Quelque libraire famélique, qui n'a d'autre mérite
que de s'emparer de ce que font les autres, se hâtera peut-être de
faire une édition subreptice de cet ouvrage ; c'est le seul que du haut
des régions élevées où je me trouverai placé
lorsque mon livre paraîtra, je punirai avec un talisman que je me suis réservé et un anneau plus curieux encore ; j'ornerai son chef de deux oreilles plus longues d'un demi-pied que celles dont le bon roi
Midas fut pourvu autrefois.
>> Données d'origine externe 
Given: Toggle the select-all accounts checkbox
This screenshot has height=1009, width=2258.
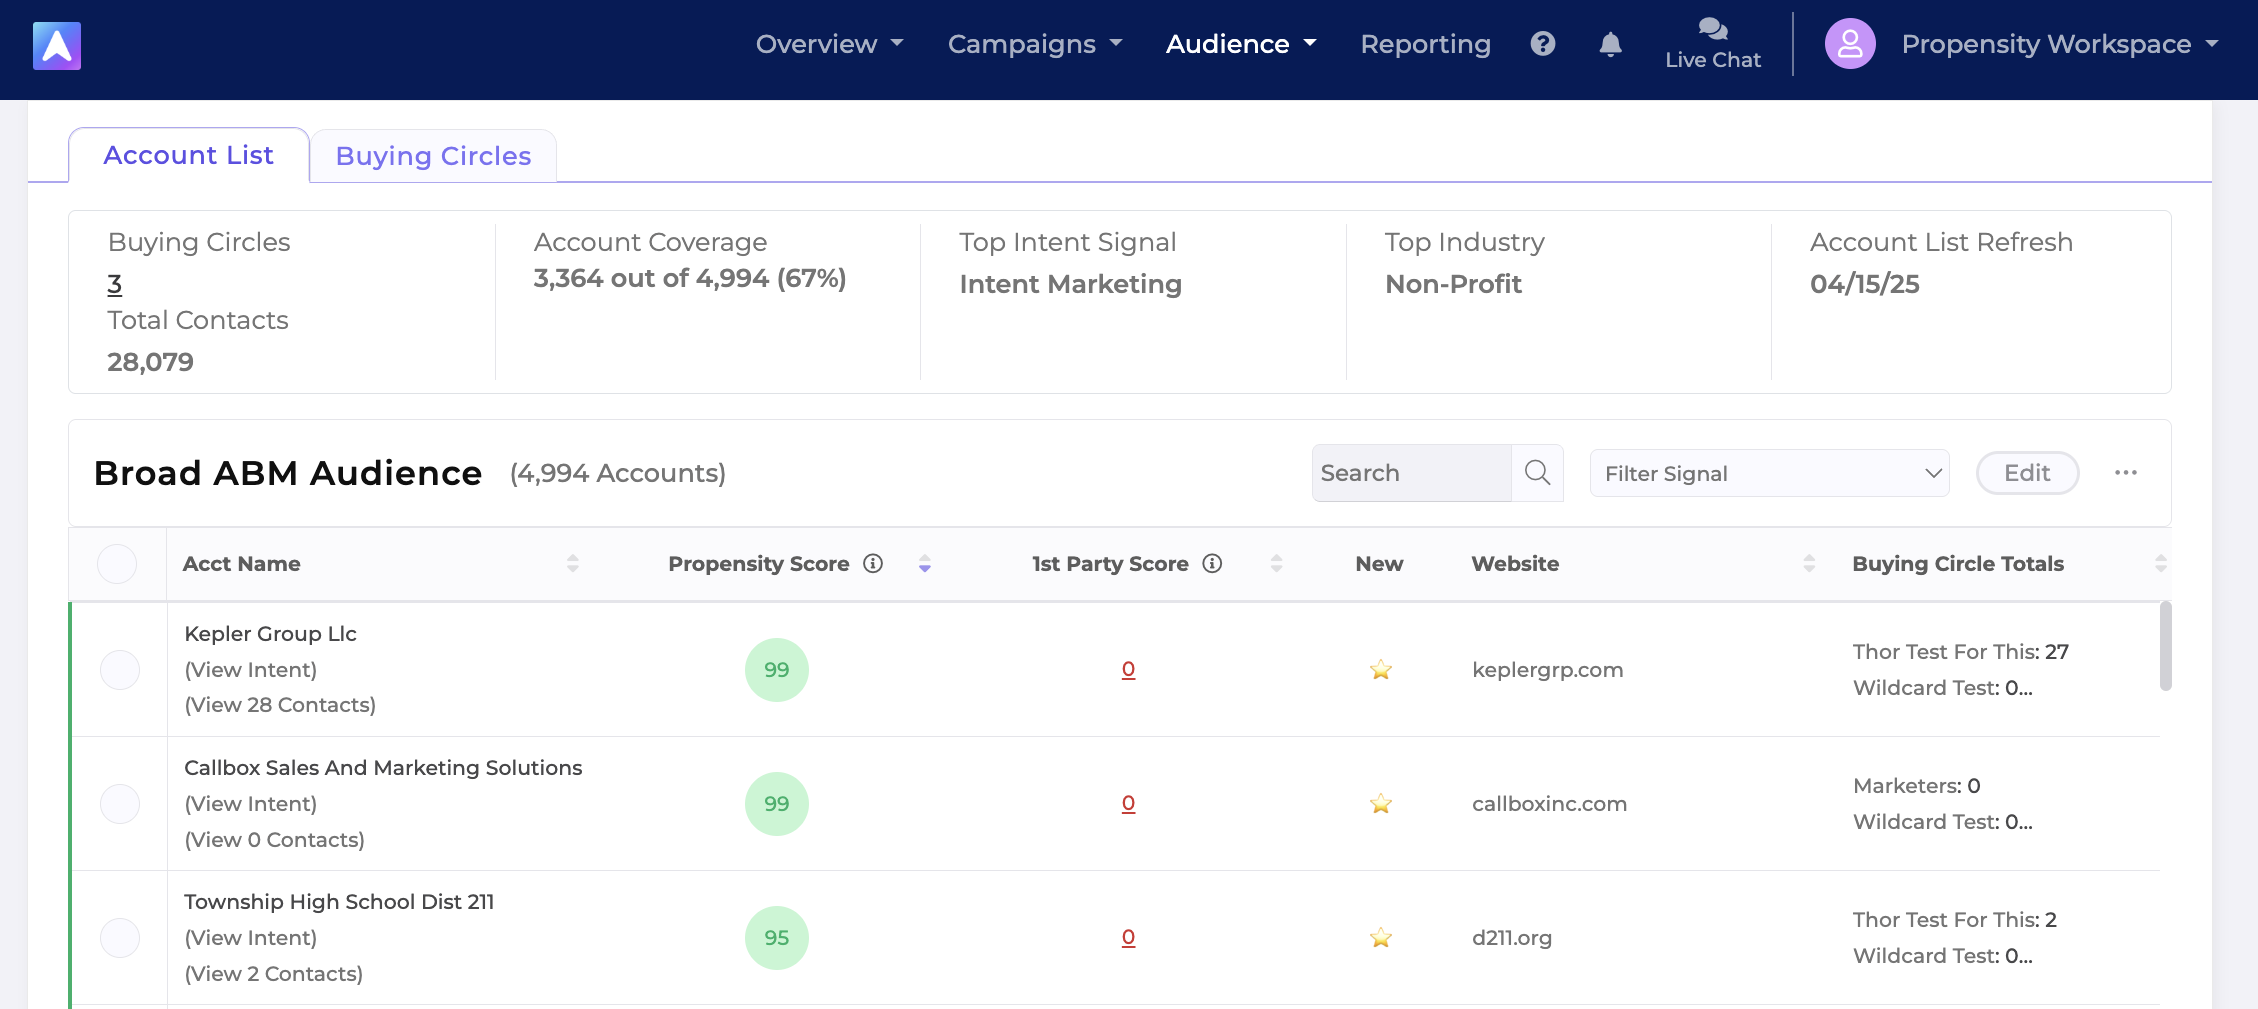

C'est un avis que je donne en passant à certain Editeur de la capitale dont le nom commence par un C... On voit que je ne pousserai pas la vengeance très loin.
Et vous pour qui j'ai écrit cet ouvrage, vous qui cherchez à vous éclairer, à pénétrer, à connaître les mystères et les secrets de la nature, travaillez avec constance, persévérez, purifiez-vous pour obtenir le succès, objet de vos voeux et de vos désirs. Songez que la moindre tache dont votre
coeur et votre
âme seraient souillés, serait un obstacle invincible pour réussir ; vous verriez le port sans pouvoir y entrer, et feriez naufrage au moment où vous vous croirez sauvés.
Veillez, priez, espérez.
Adieu mes chers et bien aimés Lecteurs, puissiez-vous jouir de toute la félicité qui est devenue mon partage. Amen.